Mas ficando no Rio, é bom deixar claro que a peculiar topografia da cidade não permite que esse frio, digamos assim, chegue a todos os seus moradores. Do outro lado das montanhas que dividem as zonas sul e norte, a diferença de clima pode chegar a até 10º, já que os ventos e a umidade estão mais fracos quando batem por lá. Assim, dá para afirmar que frio mesmo só na orla, durante um curtíssimo período e olhe lá.

O mais comum é que, depois de uma noite gelada, você acorde com um sol de rachar e vá correndo aproveitar a praia, muito boa nessa época do ano principalmente pelas águas tépidas do mar.
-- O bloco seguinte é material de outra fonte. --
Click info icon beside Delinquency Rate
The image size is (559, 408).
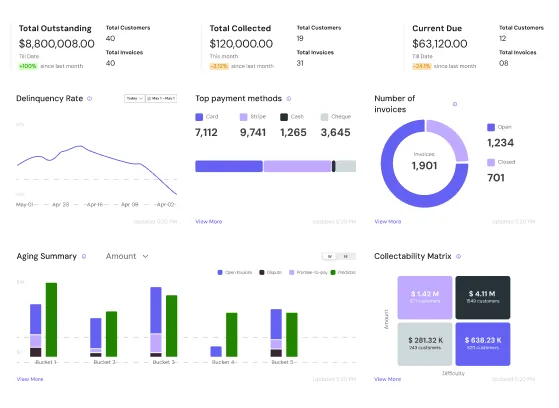click(x=89, y=99)
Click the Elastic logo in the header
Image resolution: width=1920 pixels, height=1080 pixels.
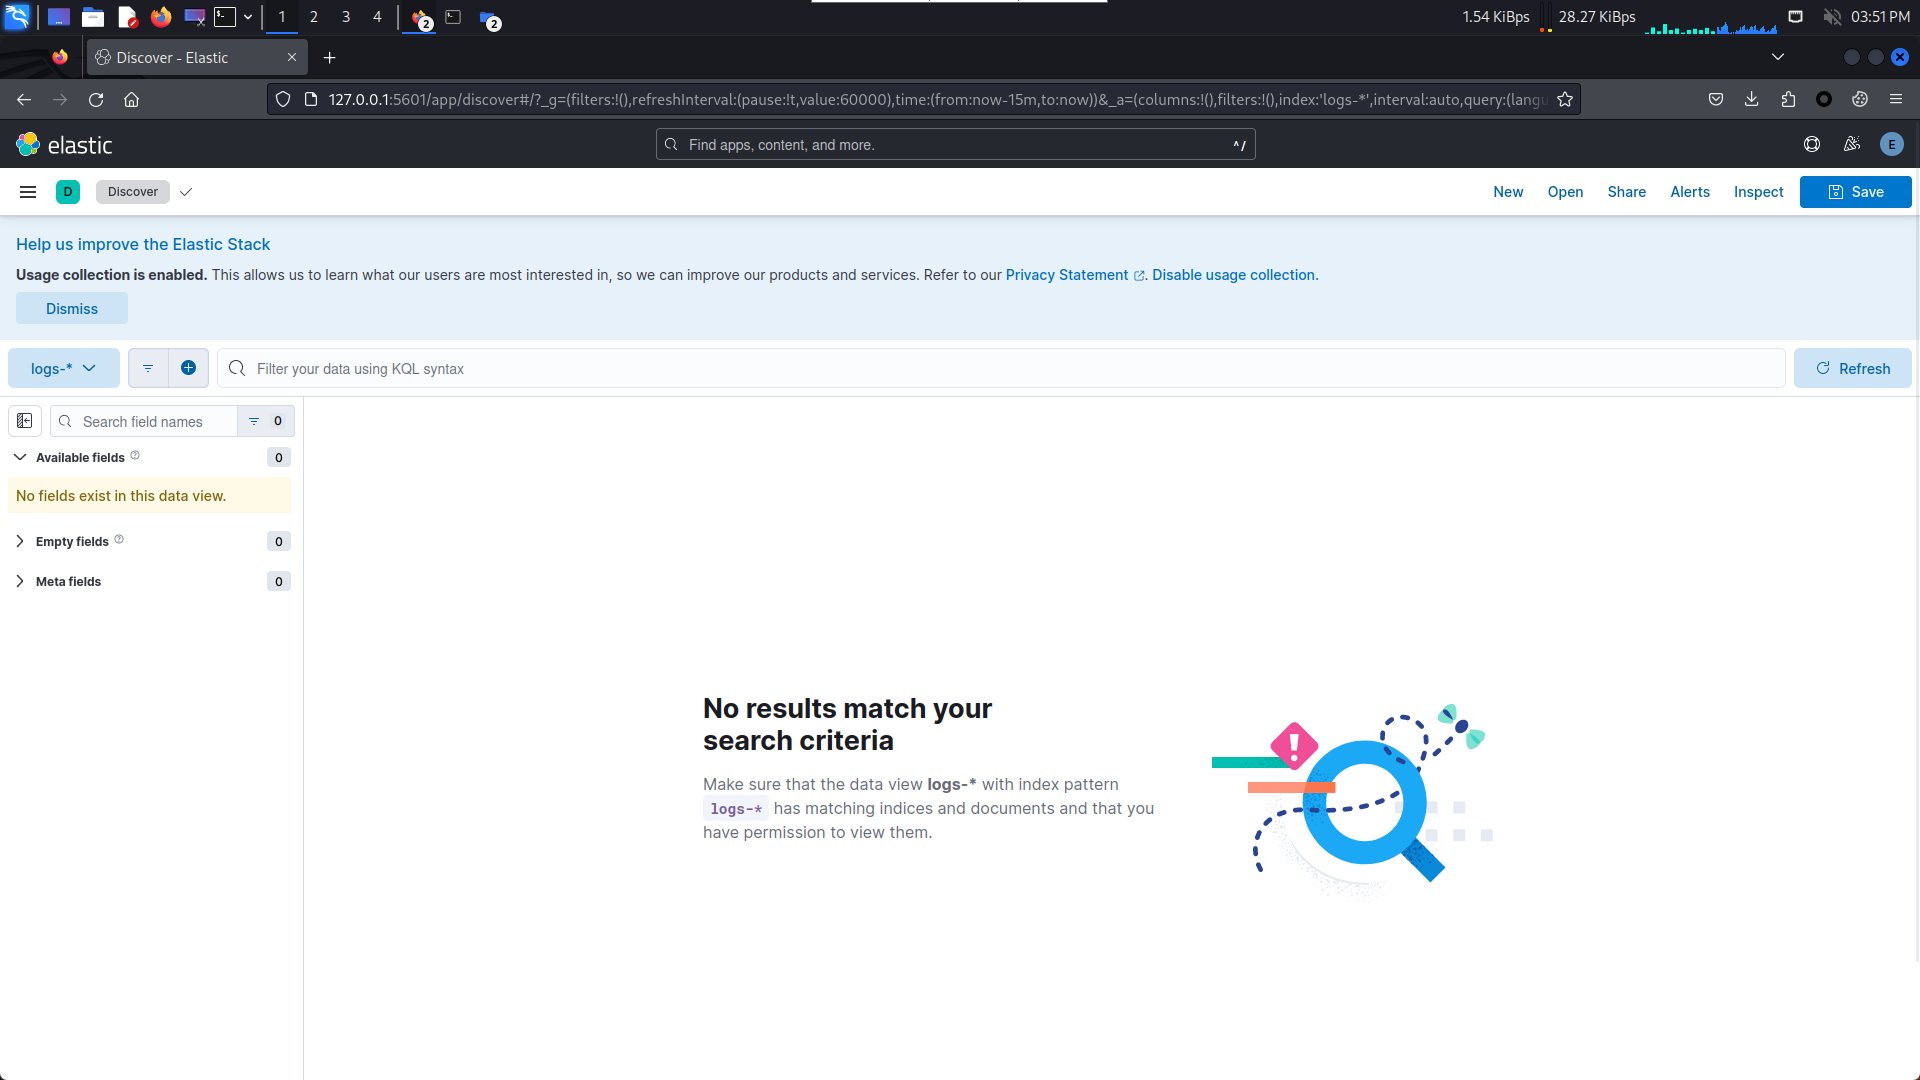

Se o inverno fosse para valer, a Lagoa Rodrigo de Freitas ficaria congelada durante todo os meses de junho e julho. E daria para esquiar lá do Dois Irmãos ou no Vidigal.

No entanto, apesar da maioria dos cariocas (todos agasalhados, por óbvio) jurar que não existe inverno no Rio, dá para sentir a estação. Os nevoeiros, por exemplo, tomam conta do litoral e chegam a provocar o fechamento dos aeroportos por horas. A imagem é linda e a Baia da Guanabara, além de ganhar um ar londrino, tem toda a sua poluição momentaneamente oculta. Só assim mesmo….

As chuvas diminuem, o que é uma benção para quem aprecia atividades ao ar livre. Aliás, a cidade fica ótima para caminhar. É hora de descobrir roteiros interessantes, dormir sem ar-condicionado, conhecer outros bairros, curtir nossos parques, enfim, fazer tudo o que gente não pode fazer na maior parte do ano, quando o calor chega e arrebenta com sensações térmicas de 50 ºC.

Mas quem curte mesmo o nosso “inverno” são os turistas estrangeiros, que olham espantados para nossos casacos, às vezes debaixo do maior sol. Aliás, muita gente me pergunta se é verdade que as cariocas só sentem frio na parte superior do corpo. É comum ver as moças de casacos, xales e shorts. Vá entender…

Dou toda a razão para a gaúcha Adriana Calcanhotto, quando cantou que “o inverno no Leblon é quase glacial”. E como bom carioca, complemento: não só no Leblon mas também em Ipanema, Copa, Urca, Barra, Tijuca, Grajaú, Méier, etc., etc., etc. O frio do carioca é o seu contraponto, a pausa merecida depois de um inclemente verão.

Coloquemos os casacos sem culpa, ora pois.